Lines with the string "computer" must each be copied from the listing.

[Entries provided]

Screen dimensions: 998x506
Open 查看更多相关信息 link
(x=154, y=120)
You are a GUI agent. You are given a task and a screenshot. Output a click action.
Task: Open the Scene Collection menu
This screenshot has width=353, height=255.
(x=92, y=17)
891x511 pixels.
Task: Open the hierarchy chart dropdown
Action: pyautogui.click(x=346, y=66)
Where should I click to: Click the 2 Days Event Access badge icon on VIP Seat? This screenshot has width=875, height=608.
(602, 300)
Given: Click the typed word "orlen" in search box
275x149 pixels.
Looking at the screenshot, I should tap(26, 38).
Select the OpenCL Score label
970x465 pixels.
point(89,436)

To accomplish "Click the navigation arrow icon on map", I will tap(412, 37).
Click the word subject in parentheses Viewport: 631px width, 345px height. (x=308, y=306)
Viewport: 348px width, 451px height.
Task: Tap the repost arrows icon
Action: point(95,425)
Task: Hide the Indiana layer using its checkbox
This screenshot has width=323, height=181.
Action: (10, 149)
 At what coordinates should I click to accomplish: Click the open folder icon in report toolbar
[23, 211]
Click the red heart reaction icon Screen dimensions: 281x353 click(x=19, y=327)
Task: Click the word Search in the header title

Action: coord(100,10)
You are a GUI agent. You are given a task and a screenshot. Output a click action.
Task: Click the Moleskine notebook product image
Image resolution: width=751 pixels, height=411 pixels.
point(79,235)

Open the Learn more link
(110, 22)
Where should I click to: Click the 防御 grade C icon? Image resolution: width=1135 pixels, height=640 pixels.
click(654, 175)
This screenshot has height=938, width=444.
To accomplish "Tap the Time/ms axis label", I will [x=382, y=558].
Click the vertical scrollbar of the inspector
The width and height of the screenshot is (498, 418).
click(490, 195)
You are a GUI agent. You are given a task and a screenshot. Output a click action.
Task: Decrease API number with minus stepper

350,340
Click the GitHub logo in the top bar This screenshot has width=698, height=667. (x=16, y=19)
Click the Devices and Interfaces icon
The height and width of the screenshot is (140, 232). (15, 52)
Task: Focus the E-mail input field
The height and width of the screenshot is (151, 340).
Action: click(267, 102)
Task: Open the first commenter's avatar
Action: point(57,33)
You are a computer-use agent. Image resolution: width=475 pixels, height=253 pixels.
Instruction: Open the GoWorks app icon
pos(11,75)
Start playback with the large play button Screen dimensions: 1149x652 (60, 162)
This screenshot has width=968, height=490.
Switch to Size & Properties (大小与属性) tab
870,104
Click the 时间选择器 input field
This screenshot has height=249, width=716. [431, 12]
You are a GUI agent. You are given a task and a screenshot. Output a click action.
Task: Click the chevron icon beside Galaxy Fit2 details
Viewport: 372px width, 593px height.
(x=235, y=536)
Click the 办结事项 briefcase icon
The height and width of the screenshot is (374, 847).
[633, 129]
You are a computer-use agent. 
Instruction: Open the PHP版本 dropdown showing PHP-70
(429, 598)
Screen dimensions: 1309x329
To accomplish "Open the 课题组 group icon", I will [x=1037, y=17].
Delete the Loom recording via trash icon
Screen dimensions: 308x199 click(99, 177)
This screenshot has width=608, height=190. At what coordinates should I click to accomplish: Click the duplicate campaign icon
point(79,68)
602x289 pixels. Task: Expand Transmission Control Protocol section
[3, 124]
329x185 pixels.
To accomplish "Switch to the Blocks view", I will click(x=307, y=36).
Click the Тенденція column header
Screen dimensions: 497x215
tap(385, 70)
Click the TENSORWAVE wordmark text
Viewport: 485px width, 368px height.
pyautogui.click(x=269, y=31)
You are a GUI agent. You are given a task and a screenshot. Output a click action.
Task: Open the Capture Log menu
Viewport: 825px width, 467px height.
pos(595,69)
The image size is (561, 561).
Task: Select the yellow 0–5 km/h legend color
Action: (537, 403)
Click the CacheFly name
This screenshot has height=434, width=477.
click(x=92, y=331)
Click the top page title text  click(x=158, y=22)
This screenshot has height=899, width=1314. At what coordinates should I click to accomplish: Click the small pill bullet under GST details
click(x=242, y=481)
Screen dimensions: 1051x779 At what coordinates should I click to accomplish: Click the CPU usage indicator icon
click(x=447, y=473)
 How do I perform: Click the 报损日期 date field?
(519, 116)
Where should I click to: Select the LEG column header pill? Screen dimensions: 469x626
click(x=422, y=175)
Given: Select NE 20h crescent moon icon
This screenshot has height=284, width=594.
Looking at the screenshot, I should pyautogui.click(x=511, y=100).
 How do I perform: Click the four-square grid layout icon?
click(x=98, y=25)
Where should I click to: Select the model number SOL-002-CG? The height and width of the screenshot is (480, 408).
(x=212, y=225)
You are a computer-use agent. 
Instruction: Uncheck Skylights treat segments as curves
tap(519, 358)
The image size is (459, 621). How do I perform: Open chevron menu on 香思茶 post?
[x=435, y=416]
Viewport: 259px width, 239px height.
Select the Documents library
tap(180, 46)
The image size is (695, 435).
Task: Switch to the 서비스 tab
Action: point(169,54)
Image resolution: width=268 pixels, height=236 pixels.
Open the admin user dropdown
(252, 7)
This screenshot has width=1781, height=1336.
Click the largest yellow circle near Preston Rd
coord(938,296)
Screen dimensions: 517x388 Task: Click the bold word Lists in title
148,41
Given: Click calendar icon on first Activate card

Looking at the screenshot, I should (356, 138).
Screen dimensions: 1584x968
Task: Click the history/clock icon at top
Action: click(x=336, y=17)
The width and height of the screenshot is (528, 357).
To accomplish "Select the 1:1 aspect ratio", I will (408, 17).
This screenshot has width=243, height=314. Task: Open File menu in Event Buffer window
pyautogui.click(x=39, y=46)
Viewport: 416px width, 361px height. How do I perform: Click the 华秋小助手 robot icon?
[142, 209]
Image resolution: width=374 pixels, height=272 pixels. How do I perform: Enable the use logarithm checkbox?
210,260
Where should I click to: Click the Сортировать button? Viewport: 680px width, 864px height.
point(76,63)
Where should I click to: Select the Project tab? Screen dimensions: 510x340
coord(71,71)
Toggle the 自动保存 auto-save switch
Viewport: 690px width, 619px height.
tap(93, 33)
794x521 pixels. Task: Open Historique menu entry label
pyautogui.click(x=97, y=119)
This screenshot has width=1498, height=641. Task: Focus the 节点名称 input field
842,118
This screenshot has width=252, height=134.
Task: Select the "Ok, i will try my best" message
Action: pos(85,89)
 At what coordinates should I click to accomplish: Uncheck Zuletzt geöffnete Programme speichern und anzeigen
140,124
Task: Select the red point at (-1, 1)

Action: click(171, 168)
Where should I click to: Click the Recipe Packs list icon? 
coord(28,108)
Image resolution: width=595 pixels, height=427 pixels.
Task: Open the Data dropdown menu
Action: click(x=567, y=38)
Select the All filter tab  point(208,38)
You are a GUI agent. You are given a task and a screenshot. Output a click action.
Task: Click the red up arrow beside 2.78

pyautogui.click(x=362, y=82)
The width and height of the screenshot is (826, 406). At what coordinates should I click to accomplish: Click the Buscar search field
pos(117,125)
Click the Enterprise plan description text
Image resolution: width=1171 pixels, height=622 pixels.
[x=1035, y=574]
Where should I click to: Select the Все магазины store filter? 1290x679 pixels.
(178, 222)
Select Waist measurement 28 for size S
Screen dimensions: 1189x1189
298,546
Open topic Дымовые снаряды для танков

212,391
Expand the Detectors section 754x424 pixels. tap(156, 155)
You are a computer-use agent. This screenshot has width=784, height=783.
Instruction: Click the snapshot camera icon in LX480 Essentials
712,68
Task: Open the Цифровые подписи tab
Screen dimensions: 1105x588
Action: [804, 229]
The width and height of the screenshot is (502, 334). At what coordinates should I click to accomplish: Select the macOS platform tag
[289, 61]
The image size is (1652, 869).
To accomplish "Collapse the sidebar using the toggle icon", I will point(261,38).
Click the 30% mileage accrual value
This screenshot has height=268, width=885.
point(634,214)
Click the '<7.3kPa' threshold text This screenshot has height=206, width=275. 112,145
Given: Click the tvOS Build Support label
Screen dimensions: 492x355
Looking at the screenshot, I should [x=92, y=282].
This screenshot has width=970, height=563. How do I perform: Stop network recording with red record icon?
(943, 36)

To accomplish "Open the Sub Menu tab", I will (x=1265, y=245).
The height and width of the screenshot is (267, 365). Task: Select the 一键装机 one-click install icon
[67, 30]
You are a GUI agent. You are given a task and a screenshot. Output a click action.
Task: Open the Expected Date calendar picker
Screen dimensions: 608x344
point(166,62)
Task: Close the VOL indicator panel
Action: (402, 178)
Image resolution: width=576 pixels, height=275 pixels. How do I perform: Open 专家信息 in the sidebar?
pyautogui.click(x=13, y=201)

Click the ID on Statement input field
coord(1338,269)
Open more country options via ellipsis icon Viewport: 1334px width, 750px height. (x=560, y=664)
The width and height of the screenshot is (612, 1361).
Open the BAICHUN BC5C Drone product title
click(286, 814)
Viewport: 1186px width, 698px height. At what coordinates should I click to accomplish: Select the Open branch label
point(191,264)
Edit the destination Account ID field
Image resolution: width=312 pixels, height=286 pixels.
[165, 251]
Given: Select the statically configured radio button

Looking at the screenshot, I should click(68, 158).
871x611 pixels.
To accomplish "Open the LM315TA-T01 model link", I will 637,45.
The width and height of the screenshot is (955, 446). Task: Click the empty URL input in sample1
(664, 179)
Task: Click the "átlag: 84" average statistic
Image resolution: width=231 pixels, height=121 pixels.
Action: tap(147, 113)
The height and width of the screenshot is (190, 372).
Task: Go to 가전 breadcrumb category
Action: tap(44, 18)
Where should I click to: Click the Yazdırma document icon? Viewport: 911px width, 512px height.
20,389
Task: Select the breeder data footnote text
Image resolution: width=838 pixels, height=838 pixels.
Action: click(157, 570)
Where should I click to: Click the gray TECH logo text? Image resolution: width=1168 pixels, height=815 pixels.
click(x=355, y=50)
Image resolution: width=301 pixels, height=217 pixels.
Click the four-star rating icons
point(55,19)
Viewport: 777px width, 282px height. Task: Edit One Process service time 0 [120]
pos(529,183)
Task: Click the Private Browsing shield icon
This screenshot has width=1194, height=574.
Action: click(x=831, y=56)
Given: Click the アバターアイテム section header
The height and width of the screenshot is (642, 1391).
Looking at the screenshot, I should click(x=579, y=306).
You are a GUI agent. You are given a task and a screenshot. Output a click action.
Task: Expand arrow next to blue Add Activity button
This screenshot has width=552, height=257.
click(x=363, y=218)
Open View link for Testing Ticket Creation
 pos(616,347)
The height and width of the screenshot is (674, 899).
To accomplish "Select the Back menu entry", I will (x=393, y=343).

[/Entries provided]

Task response:
You are a computer-use agent. Image resolution: width=475 pixels, height=253 pixels.
You are a computer-use agent. 
You are a computer-use agent. 
You are a computer-use agent. This screenshot has width=784, height=783.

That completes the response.